Sunday, June 12, 2011

Truncation and Which Senators Get 2 and 4 Year Terms?

At Monday's (tomorrow's) Alaska Redistricting Board meeting, two of the unfinished, but related, jobs to do are 1)  'truncation' and 2) determining which districts will start off with two and four year terms.


Truncation
1.   Substantially changed district requires new election.  Elected officials should represent the people who elected them.  But when the districts are substantially changed by redistricting, they have new constituents who didn't vote in their new districts.  And thus this new population is represented by someone they had no say about.  So, it is believed  that a substantially changed new district should vote for its senator as soon as possible - which would be November 2012. 

So, truncation is the process of cutting short the terms of sitting Senators in those new districts that have substantially new populations so that the people can vote for the representative at the soonest possible election. [This is not an issue for House districts since they are all two year terms.]


2.  Two or Four Year Terms?  Alaska Senators serve for four years in staggered terms.   From the Alaska Constitution:
The term of representatives shall be two years, and the term of senators, four years. One-half of the senators shall be elected every two years.  [emphasis added]
Thus, in addition to truncating, the board has to make sure that half the seats are up for election every two years. So, for 2012, half the Senators would normally be up for reelection and the other half would be in "mid-term" - that is, they have two more years left in their terms and wouldn't normally be up for reelection until 2014.  Unless their districts have been substantially changed. 



Solving the Problem

1.  Truncation
You have to figure out which districts have to be truncated because they have substantially changed.  But, according to a memo from the Board's attorney, Michael White, to the Chair last March, 
"There are no statutes, regulations or case law guidance on how to ascertain the seating process.  In 2001 Redistricting process, the Board simply alternated between two and four year seats on an alphabetical basis incorporating the mid-term incumbents whose terms did not have to be truncated into the two year seats.  Thus, in 2002 there were 17 seats up for election;  7 were for two years, 10 were or [sic] four years.  Of these 17 seats, 7 senators had their terms truncated due to substantial change in their Senate seats.  This means that 7 mid-term incumbents were required to run for election despite having served only two of their four year term.  The Board's report does not indicate which of the Senate seats were truncated and whether the truncated seats were automatically provided with four year terms.  It appears that the Board simply used an alternating alphabetical basis for determining the 2/4 year terms, incorporating the non-truncated seats as two year terms.
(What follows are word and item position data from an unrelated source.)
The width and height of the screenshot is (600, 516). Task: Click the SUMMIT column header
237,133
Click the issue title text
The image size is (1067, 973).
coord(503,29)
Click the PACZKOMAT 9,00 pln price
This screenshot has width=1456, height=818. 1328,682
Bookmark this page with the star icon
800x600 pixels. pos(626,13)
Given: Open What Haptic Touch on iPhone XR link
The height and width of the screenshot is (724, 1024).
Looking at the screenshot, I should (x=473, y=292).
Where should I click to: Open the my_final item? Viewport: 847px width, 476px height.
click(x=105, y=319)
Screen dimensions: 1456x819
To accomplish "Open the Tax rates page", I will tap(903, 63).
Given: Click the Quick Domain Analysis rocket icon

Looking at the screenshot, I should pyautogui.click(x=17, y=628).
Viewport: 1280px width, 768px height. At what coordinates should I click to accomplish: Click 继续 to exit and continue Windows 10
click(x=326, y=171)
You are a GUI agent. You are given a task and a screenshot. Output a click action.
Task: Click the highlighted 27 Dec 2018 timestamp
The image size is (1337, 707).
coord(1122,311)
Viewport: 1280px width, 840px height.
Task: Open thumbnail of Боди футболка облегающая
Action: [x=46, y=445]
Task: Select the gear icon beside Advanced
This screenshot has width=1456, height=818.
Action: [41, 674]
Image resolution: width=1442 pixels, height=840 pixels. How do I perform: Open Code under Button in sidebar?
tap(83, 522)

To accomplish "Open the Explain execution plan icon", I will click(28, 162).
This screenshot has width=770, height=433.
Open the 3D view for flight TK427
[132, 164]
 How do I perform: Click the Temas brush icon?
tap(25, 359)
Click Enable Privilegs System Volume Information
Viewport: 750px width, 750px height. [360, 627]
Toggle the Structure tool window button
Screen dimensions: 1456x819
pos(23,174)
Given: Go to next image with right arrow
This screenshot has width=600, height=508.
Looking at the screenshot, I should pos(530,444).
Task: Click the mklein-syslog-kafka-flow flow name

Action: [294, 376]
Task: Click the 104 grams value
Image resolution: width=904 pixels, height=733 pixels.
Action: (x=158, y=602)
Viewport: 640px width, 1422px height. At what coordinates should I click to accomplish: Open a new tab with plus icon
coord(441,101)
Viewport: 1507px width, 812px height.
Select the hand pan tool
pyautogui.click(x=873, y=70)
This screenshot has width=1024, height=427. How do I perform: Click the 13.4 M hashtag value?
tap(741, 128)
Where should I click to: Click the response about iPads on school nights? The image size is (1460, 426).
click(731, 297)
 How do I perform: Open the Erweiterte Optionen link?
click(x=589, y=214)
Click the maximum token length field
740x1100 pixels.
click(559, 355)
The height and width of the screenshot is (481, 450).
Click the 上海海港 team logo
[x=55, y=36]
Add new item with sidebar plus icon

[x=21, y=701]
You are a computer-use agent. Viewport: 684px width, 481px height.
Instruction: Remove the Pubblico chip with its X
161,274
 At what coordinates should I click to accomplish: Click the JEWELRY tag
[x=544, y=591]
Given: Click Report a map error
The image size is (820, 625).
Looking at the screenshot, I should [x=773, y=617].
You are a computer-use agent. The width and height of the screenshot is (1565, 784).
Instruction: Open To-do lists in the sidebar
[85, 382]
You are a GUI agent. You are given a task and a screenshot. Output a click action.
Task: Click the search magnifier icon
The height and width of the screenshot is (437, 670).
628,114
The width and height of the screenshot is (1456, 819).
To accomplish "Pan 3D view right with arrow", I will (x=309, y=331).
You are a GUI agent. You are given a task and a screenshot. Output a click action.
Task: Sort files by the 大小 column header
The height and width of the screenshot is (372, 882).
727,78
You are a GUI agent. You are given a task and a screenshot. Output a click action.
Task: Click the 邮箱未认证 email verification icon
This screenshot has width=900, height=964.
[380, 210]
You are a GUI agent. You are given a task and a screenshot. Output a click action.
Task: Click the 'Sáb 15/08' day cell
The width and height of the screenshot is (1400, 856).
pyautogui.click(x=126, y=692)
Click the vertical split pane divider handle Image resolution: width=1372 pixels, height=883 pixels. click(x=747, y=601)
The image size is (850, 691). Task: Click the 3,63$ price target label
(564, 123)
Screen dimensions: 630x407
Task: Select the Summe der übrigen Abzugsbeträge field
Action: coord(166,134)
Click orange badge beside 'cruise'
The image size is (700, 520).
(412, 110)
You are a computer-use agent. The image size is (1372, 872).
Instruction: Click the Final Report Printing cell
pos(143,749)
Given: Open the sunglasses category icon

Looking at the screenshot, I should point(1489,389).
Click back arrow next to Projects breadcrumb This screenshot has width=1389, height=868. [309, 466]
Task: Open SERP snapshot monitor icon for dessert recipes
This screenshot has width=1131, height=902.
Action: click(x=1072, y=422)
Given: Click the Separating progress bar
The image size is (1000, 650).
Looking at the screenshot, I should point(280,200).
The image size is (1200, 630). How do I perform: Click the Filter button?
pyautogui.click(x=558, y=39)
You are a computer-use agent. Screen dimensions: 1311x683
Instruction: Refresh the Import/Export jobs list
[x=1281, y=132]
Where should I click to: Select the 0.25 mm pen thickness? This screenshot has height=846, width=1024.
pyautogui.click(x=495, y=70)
Based on past practice, it would appear that the Board is free to use any rational, reasonably objective method for determining how to allocate two and four year terms."

At last week's meetings, Chair Torgerson said that he thought all the districts had been substantially changed, but attorney White suggested waiting until they had a report on this.  There were numbers talked about, but I'm not completely sure how much change equals substantial.  I think they talked about 10% difference.  That seems to come from the White memo:
"Where there is substantial change to the population of a district, and the previous district is mid-term in 2012, Egan appears to require the incumbent's term be truncated and that an election be held.  What constitutes a substantial change is not defined by law or court decision.  In 2000, the three districts the board found substantially similar, all had less than 10% change in population between the previous plan and the new plan. The next highest percentage of maintained population was 66.2%.  The data does not indicate whether that seat was a mid-term truncation or not. " [See the 2000 truncation plan here.]
In any case, Monday they should get a report that officially says how much change each district had in population.  Those over 10% will most likely be designated as 'substantially changed."  In their eyeballing last week, they identified Juneau as a district that might not be 10% changed.

Next they have to decide which seats get four year terms and which get two year terms.

Board member Bob Brody suggested using the initial numerical (as opposed to the required alphabetical) senate district labels to divide them by odd and even to eliminate any appearance of political bias in deciding who would get a two or four year appointment. 

But this got tabled until the report on truncation comes out.  What, Brody was asked, if you give someone a four year seat through odd and even choosing, but the seat is truncated?  That would mess up the scheme.  It's better to see who is truncated first. 

Except then you take out some of the randomness of the selections.

People thinking ahead could, of course, have arranged the lettering so that some targeted districts got into the 2 year group (say odd).  But I have no evidence to suggest that.  Are there board members who would do that?  Probably.  Are there board members who wouldn't do that?  For sure.  And I suspect the staff is trying to keep the process clean too.  But that's just a gut feeling from talking to them a lot over this process.

(Now that I've read and thought more about this, it appears these are two different things.  Someone who is mid-term, it would seem, shouldn't get a new four year district (extending his term to six years.)  But should a senator who would be up for vote in 2012 anyway be automatically a four year term?  I have to think this through more.)




In any case, those are two key left-over decisions they have to make:
  1. Which districts to truncate, and
  2. Which districts get two year seats and which four year.